***** Input data
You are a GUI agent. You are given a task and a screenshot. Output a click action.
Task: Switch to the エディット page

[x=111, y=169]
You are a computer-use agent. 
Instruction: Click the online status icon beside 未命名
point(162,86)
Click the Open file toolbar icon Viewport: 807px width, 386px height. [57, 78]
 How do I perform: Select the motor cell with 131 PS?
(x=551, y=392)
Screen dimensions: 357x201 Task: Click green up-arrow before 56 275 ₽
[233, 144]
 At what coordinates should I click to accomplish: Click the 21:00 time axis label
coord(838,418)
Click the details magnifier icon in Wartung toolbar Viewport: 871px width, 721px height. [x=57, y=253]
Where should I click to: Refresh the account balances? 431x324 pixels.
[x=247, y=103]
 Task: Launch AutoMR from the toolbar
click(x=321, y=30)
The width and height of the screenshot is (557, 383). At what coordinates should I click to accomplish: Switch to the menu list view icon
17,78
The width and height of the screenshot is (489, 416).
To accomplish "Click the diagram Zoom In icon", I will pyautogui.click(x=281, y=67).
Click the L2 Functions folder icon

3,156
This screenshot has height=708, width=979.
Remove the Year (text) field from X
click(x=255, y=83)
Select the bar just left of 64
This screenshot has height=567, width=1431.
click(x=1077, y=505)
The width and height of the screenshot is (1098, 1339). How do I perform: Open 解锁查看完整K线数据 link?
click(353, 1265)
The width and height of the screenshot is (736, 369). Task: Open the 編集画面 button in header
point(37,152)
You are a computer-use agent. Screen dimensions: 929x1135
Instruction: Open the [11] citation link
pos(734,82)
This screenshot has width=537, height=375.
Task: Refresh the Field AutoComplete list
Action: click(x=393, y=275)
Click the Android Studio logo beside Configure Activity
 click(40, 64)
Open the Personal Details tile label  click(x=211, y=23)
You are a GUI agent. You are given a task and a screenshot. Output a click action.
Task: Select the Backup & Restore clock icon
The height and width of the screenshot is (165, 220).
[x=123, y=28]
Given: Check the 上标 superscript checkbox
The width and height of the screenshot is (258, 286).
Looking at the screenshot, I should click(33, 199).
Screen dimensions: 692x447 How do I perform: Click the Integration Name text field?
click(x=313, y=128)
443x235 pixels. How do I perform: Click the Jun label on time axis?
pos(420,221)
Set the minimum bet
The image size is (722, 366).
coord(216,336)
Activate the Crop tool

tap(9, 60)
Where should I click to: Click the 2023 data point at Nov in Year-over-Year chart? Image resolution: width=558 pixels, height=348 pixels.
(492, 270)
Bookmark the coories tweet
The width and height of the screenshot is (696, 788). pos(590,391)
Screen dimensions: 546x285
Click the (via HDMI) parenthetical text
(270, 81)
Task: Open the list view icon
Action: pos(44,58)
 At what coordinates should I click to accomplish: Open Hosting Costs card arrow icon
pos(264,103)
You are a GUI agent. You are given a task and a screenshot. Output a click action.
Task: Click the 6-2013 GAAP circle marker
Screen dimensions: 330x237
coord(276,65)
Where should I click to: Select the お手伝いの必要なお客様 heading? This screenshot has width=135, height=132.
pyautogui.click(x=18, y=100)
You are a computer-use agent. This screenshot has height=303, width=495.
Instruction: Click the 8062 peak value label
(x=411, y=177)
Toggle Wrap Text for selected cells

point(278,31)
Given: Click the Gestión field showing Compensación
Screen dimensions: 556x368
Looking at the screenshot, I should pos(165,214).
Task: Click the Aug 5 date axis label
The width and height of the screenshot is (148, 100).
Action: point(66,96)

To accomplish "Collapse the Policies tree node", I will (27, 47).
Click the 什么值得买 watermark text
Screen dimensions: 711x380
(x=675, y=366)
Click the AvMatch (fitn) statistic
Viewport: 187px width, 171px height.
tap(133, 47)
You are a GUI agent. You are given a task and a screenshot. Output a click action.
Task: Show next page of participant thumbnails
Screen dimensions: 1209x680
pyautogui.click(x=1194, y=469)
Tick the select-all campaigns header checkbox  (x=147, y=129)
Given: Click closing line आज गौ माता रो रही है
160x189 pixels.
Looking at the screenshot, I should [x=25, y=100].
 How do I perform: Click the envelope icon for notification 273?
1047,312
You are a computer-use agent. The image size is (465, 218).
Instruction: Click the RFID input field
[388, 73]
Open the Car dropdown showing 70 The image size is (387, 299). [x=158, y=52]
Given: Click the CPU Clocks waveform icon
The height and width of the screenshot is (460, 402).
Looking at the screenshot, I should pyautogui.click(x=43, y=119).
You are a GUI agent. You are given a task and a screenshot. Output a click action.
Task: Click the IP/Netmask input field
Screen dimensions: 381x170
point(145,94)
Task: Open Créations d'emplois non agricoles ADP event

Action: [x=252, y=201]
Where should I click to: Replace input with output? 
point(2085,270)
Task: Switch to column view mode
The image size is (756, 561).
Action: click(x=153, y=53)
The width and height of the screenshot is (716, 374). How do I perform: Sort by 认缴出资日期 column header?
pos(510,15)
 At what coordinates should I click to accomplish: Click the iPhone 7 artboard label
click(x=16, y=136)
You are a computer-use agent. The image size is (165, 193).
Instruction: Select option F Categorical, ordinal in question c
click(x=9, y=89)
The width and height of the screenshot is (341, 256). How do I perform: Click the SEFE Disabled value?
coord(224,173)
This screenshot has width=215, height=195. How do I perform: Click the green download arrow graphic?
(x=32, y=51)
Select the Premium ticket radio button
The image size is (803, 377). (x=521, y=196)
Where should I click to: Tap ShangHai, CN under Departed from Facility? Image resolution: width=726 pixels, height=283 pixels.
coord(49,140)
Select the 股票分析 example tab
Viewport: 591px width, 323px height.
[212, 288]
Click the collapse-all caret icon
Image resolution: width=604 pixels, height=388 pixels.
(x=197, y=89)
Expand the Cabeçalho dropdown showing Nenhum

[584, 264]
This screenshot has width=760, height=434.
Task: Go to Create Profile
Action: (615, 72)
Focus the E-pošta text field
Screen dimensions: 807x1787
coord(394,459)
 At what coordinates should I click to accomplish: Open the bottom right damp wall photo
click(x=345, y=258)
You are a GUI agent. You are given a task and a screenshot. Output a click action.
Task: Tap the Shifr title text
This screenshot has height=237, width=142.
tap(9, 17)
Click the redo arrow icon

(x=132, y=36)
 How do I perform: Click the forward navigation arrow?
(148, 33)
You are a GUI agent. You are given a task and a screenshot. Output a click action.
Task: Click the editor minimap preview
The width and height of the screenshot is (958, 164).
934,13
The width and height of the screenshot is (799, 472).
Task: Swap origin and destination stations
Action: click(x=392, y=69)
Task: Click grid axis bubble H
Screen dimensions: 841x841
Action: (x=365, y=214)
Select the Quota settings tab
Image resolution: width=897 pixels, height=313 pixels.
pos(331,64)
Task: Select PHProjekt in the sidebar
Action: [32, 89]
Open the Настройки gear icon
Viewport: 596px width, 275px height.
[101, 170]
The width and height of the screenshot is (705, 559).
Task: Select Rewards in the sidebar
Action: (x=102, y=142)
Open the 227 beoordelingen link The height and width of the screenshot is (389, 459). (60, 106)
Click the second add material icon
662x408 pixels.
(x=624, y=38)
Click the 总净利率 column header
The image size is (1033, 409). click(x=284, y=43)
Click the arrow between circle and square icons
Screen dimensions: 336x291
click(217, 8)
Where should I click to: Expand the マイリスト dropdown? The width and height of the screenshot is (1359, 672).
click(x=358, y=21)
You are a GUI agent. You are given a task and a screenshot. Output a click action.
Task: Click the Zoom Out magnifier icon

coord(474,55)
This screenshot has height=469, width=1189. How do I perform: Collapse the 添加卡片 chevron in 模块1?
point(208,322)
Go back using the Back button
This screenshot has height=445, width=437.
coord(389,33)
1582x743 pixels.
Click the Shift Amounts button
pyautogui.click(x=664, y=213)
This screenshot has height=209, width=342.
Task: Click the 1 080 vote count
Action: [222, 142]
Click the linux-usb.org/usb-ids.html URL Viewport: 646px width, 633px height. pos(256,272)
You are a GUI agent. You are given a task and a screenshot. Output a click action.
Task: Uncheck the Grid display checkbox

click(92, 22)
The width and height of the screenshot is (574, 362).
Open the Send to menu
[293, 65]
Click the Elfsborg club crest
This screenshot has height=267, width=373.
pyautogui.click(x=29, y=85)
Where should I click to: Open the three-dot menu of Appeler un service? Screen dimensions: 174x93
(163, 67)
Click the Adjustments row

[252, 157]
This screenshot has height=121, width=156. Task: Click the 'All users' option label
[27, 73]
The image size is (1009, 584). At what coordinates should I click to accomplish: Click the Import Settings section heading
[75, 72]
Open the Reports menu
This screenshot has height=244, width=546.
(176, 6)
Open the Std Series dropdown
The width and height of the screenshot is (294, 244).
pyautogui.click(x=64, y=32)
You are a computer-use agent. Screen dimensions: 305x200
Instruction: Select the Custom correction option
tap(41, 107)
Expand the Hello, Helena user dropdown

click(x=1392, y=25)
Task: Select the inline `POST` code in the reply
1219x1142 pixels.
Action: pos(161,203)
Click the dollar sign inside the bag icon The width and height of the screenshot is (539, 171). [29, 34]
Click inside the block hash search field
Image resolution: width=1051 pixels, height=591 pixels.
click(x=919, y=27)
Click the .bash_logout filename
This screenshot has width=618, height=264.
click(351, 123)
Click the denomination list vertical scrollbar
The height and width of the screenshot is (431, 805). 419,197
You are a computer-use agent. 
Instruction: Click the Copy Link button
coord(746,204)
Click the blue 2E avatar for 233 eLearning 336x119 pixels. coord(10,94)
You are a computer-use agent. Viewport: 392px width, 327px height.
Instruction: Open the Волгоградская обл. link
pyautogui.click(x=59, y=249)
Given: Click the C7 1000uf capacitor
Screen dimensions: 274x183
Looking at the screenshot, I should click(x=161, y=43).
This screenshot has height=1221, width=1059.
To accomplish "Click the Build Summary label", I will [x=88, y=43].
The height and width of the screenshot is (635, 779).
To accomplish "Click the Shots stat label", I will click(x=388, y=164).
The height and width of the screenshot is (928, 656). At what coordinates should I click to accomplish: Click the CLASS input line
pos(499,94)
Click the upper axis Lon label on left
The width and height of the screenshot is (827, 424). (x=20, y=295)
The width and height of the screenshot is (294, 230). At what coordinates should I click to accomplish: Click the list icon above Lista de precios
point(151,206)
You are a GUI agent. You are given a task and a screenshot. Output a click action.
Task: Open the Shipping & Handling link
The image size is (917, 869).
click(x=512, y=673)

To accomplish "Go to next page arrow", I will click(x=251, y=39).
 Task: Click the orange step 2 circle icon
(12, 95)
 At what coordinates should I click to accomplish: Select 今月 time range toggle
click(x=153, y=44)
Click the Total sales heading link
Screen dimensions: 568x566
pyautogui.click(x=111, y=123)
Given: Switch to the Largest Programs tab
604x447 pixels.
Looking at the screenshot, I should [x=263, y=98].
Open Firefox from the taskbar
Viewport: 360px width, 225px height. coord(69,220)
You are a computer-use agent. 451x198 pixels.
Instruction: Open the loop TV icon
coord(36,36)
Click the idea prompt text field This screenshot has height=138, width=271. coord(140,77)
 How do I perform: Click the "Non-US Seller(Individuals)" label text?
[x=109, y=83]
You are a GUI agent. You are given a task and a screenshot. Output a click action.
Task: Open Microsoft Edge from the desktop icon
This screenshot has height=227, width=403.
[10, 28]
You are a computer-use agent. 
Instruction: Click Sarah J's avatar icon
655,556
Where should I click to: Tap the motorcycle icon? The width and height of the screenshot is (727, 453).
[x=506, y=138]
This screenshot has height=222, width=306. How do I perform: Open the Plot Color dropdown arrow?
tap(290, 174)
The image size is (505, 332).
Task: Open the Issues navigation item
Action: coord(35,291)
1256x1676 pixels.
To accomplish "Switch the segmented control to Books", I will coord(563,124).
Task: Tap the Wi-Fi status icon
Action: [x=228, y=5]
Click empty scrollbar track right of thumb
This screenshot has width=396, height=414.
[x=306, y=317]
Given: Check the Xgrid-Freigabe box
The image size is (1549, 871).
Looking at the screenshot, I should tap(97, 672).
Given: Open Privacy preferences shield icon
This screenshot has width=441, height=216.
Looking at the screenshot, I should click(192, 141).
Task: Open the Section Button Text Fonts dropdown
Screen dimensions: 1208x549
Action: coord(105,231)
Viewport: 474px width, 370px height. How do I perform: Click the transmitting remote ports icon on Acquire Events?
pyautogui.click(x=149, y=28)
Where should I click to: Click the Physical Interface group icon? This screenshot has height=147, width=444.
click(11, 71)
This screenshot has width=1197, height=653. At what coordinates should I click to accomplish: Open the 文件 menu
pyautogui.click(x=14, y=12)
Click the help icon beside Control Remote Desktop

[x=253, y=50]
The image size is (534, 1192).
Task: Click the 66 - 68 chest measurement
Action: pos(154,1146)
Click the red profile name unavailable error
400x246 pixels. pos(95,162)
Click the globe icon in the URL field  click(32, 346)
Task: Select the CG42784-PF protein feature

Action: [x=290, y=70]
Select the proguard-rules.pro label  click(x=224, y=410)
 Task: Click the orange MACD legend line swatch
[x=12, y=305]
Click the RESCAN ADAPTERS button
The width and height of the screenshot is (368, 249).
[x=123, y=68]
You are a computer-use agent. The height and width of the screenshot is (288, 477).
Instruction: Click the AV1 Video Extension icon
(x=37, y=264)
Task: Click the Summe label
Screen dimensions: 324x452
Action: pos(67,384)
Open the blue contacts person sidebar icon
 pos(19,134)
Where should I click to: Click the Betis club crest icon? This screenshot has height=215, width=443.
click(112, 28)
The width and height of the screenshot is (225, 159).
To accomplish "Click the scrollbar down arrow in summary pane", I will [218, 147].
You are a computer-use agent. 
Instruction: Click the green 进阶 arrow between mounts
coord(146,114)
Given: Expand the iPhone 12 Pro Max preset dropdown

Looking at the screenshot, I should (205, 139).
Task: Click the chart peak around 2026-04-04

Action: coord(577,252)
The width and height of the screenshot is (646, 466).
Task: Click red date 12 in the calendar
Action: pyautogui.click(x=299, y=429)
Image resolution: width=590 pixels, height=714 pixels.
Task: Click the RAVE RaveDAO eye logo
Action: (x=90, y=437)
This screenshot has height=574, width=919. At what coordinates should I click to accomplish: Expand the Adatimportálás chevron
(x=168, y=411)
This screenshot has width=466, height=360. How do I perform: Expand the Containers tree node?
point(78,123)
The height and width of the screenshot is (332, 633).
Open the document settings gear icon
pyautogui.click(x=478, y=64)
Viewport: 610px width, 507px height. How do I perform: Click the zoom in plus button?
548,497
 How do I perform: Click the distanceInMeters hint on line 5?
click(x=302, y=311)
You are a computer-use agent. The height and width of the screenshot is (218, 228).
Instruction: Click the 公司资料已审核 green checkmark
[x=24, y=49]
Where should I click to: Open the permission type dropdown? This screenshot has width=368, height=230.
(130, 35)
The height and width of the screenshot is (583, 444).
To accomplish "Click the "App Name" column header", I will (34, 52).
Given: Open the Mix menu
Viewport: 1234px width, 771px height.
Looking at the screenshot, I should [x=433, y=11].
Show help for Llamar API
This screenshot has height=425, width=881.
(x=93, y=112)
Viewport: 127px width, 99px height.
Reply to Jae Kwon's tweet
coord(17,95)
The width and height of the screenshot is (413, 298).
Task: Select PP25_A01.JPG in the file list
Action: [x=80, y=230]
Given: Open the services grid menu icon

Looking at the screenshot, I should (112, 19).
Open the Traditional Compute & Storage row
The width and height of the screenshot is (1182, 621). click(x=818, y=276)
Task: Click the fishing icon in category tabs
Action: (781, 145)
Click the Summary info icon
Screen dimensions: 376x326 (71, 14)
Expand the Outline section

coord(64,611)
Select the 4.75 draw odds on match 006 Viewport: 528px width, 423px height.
**********
• **Task item**
From the material above, set down exactly the lines starting at the one with "The width and height of the screenshot is (958, 164)." and ending at the one with "Task: Click grid axis bubble H", end lines included.

• **Response area**
The width and height of the screenshot is (958, 164).
934,13
The width and height of the screenshot is (799, 472).
Task: Swap origin and destination stations
Action: click(x=392, y=69)
Task: Click grid axis bubble H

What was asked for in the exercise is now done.